Mindy Yip has been a first-grade teacher at Visitacion Valley Elementary
School in San Francisco, California for eight years. She and her parents
migrated to the US from Laos. Apart from English, Yip is also fluent in
Cantonese, Mandarin, Vietnamese, Laotian and Thai. Now 36, Yip graduated from
San Francisco State University. She is a teacher of science, math, reading, art
and PE, and has helped students from diverse backgrounds achieve academic
success.
Yip was gratified but self-effacing about her award. She said she cares for
her students and does her best to find creative ways of motivating them. "I
don't restrict my teaching to textbooks, and try to make games out of methodical
learning like multiplication tables. I've introduced my own teaching aids of
models, toys, pictures ¨C sometimes food ¨C into the class curriculum," Yip said.
Yip plans to donate half of her US$25,000 award to her school for the
purchase of textbooks. The other half is earmarked for graduate studies.

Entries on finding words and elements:
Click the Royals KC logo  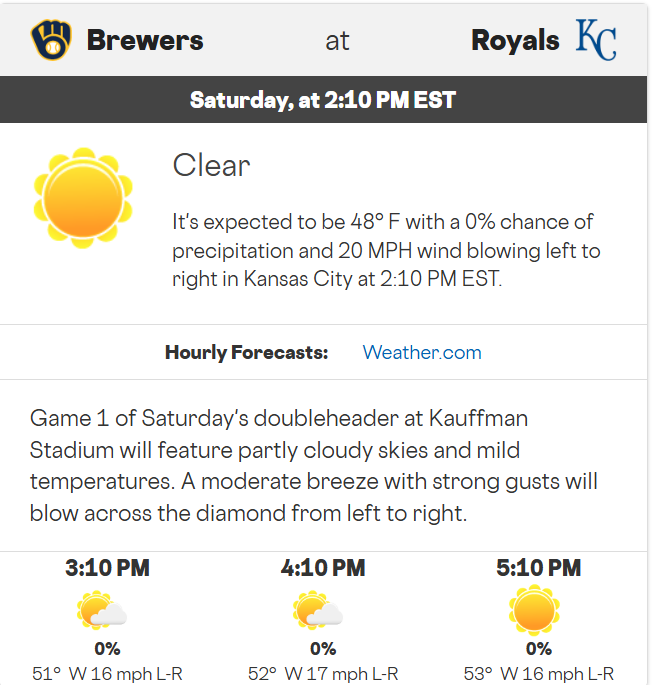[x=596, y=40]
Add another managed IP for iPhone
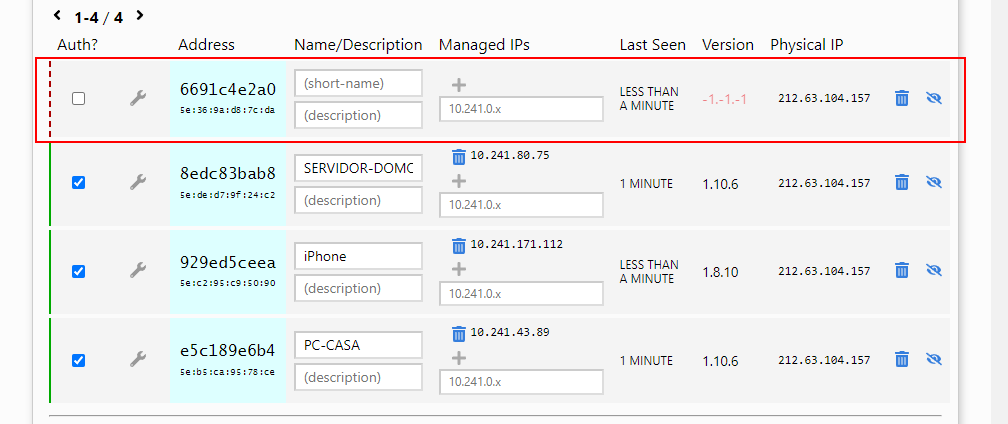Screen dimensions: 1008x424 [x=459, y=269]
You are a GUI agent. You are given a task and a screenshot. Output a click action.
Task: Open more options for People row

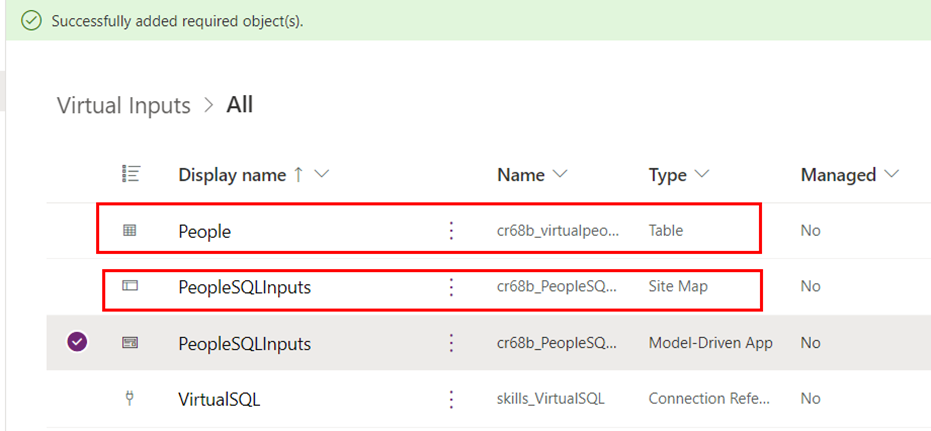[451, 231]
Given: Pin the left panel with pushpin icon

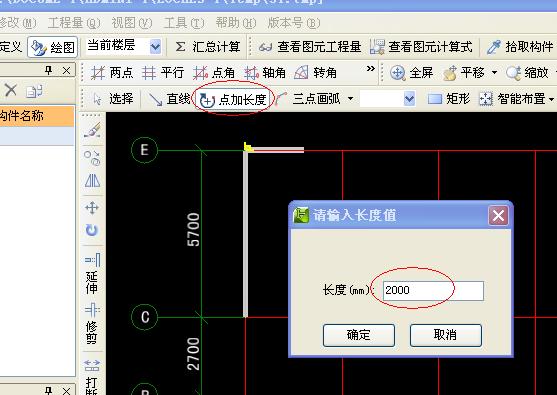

Written tasks:
1/ Answer these from the passage about teacher Mindy Yip:
(a) For how many years has Yip taught first grade at Visitacion Valley Elementary School?
(b) From which university did Yip graduate?
(c) What portion of her US$25,000 award will go to her school, and what will it buy?
2/ Carry on the passage about teacher Mindy Yip, beginning after its final sentence.

Answers for the exercise:
1/
(a) Eight years.
(b) San Francisco State University.
(c) Half of the award, for the purchase of textbooks.

2/
More than 2,400 teachers have received the Milkden "teacher's Oscar" award
since it was initiated in 1985. The 2002 Chinese-American winner Jane Ching
Fung, a pre-school teacher from Los Angeles, and last year's winner Marilyn
Garza, a teacher from Santa Barbara Junior High School, were special guests at
the ceremony.
Jane Ching Fung has been a teacher for 25 years. She and her parents migrated
to the US from Hong Kong when she was three years old. Fung taught
pre-kindergarten through to second grade classes at the White House Place
Primary Center for 11 years. Her students, who were mostly from low-income
Hispanic and Afro-Caribbean families, improved their reading scores by 20
percent after one year of her classes. Fung now works at the Alexander Science
Center School in urban Los Angeles.
Eighth-grade science teacher Marilyn Garza, who has a degree in materials
science engineering, was instrumental in designing the engaging and creative
curriculum at Santa Barbara Junior High School. "Watching the ceremony brought
back how nervous and excited I was last year. I am proud of Mindy Yip," Garza
said.
(Source: chinapressusa.com /Translated by womenofchina.cn)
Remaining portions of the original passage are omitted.